David Harry Hammer, 85, who was in charge of providing housing for paraplegics for the Veterans Administration after World War II, died of a heart attack Oct. 13 at Georgetown University Hospital.
He also was a retired captain in the Naval Reserves and had served in both world wars. Capt. Hammer had lived in Washington since 1947, when he was appointed to head the VA's newly-created paraplegic housing section. He retired in 1962.
He was a stock broker in Chicago before World War II, during which he served as a navy staff officer on Guam. He later wrote a book, '"Lion Six," about the development on the Guam base. He retired from the reserves in 1956.
Capt. Hammer was born in England of American parents and grew up in the Chicago area. He graduated from the University of Chicago.

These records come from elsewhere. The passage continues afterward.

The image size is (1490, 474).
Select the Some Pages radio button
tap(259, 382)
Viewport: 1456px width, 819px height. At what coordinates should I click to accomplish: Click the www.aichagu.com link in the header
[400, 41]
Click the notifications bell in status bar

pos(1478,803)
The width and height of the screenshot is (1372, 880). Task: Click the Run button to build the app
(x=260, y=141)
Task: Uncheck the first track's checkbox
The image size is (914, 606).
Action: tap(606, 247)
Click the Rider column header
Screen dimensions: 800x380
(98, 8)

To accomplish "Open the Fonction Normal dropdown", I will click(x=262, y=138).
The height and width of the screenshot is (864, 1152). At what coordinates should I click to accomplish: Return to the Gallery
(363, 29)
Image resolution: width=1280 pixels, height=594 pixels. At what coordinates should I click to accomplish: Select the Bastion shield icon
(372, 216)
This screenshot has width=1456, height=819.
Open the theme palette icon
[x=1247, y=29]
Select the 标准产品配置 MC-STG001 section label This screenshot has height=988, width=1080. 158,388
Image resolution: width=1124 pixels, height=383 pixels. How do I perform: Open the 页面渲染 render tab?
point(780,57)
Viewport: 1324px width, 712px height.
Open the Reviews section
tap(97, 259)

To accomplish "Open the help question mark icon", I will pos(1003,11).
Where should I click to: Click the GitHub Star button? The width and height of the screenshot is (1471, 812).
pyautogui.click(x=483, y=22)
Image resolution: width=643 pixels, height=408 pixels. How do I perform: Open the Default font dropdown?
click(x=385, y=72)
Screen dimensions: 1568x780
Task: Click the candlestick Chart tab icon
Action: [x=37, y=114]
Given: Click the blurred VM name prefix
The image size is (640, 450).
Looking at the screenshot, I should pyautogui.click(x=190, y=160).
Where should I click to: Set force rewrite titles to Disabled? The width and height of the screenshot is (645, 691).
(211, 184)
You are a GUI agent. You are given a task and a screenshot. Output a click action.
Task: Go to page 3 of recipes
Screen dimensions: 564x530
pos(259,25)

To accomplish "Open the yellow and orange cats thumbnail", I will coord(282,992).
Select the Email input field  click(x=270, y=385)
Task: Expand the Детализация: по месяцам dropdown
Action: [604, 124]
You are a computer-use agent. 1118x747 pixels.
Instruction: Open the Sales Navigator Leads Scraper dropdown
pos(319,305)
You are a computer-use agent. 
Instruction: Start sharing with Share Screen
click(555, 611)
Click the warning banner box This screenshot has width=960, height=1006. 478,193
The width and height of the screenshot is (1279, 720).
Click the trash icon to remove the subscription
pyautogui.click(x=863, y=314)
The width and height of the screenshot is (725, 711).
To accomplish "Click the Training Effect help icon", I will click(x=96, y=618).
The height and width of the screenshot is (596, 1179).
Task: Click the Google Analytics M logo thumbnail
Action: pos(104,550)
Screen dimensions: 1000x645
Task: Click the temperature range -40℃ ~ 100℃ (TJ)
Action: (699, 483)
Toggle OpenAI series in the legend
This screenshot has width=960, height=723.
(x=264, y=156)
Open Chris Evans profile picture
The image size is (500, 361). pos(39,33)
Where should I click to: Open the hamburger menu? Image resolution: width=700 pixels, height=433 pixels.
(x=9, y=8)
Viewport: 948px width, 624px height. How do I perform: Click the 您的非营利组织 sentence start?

He was a yachtsman and wrote a number of articles on the subject. He also was a member of the Army & Navy Club, the Military Order of the World Wars, the Coast Guard Auxiliary, the Retired Officers Association and the D.C. chapter of the Sons of the American Revolution.
Survivors include his second wife, Catherine G., of the home in Washington; two daughters, Eleanor Suiter, of Alexandria, and Maribel Silvershield, of Atlanta, by his first marriage, five grandchildren and four great-grandchildren.
The family suggests that expressions of sympathy be in the form of contributions to Heroes Inc., of Washington, a fund for the benefit of families of area police and firemen killed in the line of duty.